-- START OF RECORDS TO USE --

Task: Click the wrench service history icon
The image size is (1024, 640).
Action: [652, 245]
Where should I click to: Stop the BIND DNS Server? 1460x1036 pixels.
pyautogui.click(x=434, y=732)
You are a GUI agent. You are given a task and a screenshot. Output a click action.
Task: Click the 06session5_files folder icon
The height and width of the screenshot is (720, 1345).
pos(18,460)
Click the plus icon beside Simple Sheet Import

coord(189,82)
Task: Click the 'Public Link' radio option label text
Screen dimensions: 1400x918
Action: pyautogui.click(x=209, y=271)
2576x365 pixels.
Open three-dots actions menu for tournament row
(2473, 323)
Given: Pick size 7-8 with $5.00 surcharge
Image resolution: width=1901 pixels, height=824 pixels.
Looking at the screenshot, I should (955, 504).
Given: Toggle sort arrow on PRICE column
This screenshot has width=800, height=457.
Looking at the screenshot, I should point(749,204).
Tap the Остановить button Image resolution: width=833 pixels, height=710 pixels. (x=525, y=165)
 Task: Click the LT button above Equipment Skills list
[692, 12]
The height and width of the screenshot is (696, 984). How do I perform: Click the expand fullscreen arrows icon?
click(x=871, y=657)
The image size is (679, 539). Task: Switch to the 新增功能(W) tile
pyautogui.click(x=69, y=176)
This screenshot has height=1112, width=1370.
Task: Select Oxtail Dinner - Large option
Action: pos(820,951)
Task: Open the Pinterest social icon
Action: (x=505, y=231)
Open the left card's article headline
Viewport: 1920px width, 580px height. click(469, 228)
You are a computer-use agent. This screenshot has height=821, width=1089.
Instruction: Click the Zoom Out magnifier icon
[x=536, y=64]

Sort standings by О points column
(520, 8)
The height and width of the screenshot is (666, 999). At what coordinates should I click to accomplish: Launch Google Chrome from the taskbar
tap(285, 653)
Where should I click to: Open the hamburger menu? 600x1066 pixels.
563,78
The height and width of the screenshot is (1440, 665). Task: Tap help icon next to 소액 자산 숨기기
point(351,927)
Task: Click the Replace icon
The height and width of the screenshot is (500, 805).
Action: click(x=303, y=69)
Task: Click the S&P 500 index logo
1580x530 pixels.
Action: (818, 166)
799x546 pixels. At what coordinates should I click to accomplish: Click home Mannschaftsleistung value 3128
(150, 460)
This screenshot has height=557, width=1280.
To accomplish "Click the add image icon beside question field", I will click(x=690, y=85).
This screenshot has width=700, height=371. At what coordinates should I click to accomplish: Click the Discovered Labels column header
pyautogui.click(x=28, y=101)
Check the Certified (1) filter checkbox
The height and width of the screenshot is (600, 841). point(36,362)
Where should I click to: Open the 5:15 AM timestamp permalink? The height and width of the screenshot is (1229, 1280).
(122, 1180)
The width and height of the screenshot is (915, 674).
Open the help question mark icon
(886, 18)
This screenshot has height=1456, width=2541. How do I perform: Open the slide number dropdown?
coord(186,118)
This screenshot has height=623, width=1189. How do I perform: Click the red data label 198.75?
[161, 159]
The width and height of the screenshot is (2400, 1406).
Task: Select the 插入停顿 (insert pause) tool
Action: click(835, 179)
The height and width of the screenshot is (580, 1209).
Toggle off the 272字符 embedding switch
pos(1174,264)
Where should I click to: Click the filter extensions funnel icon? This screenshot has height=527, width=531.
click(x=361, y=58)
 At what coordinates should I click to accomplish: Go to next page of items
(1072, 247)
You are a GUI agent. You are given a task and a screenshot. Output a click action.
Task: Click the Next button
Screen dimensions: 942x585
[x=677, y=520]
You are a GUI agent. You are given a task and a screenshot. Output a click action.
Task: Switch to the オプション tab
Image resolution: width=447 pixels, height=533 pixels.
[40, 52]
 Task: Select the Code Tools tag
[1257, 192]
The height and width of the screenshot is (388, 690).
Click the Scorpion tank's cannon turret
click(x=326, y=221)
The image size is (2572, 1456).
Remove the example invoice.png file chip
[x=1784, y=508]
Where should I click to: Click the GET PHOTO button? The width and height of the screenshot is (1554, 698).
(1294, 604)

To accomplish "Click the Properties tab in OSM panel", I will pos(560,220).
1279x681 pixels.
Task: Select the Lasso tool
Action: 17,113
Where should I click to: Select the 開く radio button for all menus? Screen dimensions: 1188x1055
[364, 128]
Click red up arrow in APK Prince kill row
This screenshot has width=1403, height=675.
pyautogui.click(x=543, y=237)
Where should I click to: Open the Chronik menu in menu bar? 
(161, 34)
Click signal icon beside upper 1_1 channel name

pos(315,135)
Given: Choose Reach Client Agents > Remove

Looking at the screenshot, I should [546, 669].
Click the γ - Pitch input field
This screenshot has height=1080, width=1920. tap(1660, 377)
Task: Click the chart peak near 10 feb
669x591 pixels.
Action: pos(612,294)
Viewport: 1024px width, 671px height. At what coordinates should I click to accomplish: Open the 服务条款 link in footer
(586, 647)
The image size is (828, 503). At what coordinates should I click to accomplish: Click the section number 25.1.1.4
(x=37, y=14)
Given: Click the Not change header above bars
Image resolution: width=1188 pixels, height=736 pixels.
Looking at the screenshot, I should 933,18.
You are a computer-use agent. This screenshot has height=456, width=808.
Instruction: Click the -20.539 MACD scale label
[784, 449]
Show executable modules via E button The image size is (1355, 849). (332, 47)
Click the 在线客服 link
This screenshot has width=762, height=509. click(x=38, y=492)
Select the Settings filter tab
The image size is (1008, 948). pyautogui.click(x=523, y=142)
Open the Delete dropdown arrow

-- END OF RECORDS TO USE --

* **TASK GOAL**: Rewrite the material from the line with "Task: Click the Replace icon" to the line with "pyautogui.click(x=28, y=101)", substituting "button" for every "icon" and changing nothing else.

* **OUTPUT OF THE TASK**:
Task: Click the Replace button
The height and width of the screenshot is (500, 805).
Action: click(x=303, y=69)
Task: Click the S&P 500 index logo
1580x530 pixels.
Action: (818, 166)
799x546 pixels. At what coordinates should I click to accomplish: Click home Mannschaftsleistung value 3128
(150, 460)
This screenshot has height=557, width=1280.
To accomplish "Click the add image button beside question field", I will click(x=690, y=85).
This screenshot has width=700, height=371. At what coordinates should I click to accomplish: Click the Discovered Labels column header
pyautogui.click(x=28, y=101)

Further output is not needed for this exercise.